DATA RECORDS:
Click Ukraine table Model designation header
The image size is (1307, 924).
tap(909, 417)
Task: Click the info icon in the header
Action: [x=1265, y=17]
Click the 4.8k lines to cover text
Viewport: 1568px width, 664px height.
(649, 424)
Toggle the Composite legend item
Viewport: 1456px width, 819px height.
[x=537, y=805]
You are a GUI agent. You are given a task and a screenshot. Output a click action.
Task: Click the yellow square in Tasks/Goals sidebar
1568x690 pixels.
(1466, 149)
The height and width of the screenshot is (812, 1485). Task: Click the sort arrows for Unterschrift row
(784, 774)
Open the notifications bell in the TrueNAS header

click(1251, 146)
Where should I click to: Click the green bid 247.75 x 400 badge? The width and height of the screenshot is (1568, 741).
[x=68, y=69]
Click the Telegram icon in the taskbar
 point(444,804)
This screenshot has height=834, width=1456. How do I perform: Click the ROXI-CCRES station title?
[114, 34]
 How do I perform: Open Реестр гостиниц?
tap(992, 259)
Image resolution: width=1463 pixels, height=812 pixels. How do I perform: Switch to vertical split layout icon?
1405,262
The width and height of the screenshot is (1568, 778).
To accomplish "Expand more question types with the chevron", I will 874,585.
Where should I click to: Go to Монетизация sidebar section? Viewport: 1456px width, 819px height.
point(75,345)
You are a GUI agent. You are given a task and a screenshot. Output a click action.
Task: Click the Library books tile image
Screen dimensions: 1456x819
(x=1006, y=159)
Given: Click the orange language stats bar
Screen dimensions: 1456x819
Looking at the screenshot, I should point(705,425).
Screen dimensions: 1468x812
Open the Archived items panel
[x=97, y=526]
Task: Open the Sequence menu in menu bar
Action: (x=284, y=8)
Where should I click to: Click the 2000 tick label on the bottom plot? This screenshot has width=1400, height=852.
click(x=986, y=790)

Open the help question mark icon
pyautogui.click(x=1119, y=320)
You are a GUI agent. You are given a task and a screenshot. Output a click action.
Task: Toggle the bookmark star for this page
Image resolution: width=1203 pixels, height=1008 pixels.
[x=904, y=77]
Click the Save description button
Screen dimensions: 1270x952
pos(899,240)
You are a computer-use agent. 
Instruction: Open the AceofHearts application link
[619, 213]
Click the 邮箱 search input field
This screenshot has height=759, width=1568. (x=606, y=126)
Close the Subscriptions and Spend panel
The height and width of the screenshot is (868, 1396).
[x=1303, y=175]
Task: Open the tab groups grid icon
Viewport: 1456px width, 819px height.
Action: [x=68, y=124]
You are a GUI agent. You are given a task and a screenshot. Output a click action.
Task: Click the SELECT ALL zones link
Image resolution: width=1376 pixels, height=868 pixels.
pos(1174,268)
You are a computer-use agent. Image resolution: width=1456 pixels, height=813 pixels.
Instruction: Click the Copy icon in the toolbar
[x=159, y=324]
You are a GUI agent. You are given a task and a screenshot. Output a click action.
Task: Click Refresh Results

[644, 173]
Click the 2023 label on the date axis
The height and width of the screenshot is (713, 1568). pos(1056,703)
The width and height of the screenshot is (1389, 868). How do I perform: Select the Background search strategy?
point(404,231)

YOUR GOAL: Copy out the records once more, exactly as they are written.

EXPECTED ANSWER:
Click Ukraine table Model designation header
The image size is (1307, 924).
tap(909, 417)
Task: Click the info icon in the header
Action: [x=1265, y=17]
Click the 4.8k lines to cover text
Viewport: 1568px width, 664px height.
(649, 424)
Toggle the Composite legend item
Viewport: 1456px width, 819px height.
[x=537, y=805]
You are a GUI agent. You are given a task and a screenshot. Output a click action.
Task: Click the yellow square in Tasks/Goals sidebar
1568x690 pixels.
(1466, 149)
The height and width of the screenshot is (812, 1485). Task: Click the sort arrows for Unterschrift row
(784, 774)
Open the notifications bell in the TrueNAS header

click(1251, 146)
Where should I click to: Click the green bid 247.75 x 400 badge? The width and height of the screenshot is (1568, 741).
[x=68, y=69]
Click the Telegram icon in the taskbar
 point(444,804)
This screenshot has height=834, width=1456. How do I perform: Click the ROXI-CCRES station title?
[114, 34]
 How do I perform: Open Реестр гостиниц?
tap(992, 259)
Image resolution: width=1463 pixels, height=812 pixels. How do I perform: Switch to vertical split layout icon?
1405,262
The width and height of the screenshot is (1568, 778).
To accomplish "Expand more question types with the chevron", I will 874,585.
Where should I click to: Go to Монетизация sidebar section? Viewport: 1456px width, 819px height.
point(75,345)
You are a GUI agent. You are given a task and a screenshot. Output a click action.
Task: Click the Library books tile image
Screen dimensions: 1456x819
(x=1006, y=159)
Given: Click the orange language stats bar
Screen dimensions: 1456x819
Looking at the screenshot, I should point(705,425).
Screen dimensions: 1468x812
Open the Archived items panel
[x=97, y=526]
Task: Open the Sequence menu in menu bar
Action: (x=284, y=8)
Where should I click to: Click the 2000 tick label on the bottom plot? This screenshot has width=1400, height=852.
click(x=986, y=790)

Open the help question mark icon
pyautogui.click(x=1119, y=320)
You are a GUI agent. You are given a task and a screenshot. Output a click action.
Task: Toggle the bookmark star for this page
Image resolution: width=1203 pixels, height=1008 pixels.
[x=904, y=77]
Click the Save description button
Screen dimensions: 1270x952
pos(899,240)
You are a computer-use agent. 
Instruction: Open the AceofHearts application link
[619, 213]
Click the 邮箱 search input field
This screenshot has height=759, width=1568. (x=606, y=126)
Close the Subscriptions and Spend panel
The height and width of the screenshot is (868, 1396).
[x=1303, y=175]
Task: Open the tab groups grid icon
Viewport: 1456px width, 819px height.
Action: [x=68, y=124]
You are a GUI agent. You are given a task and a screenshot. Output a click action.
Task: Click the SELECT ALL zones link
Image resolution: width=1376 pixels, height=868 pixels.
pos(1174,268)
You are a computer-use agent. Image resolution: width=1456 pixels, height=813 pixels.
Instruction: Click the Copy icon in the toolbar
[x=159, y=324]
You are a GUI agent. You are given a task and a screenshot. Output a click action.
Task: Click Refresh Results

[644, 173]
Click the 2023 label on the date axis
The height and width of the screenshot is (713, 1568). pos(1056,703)
The width and height of the screenshot is (1389, 868). How do I perform: Select the Background search strategy?
point(404,231)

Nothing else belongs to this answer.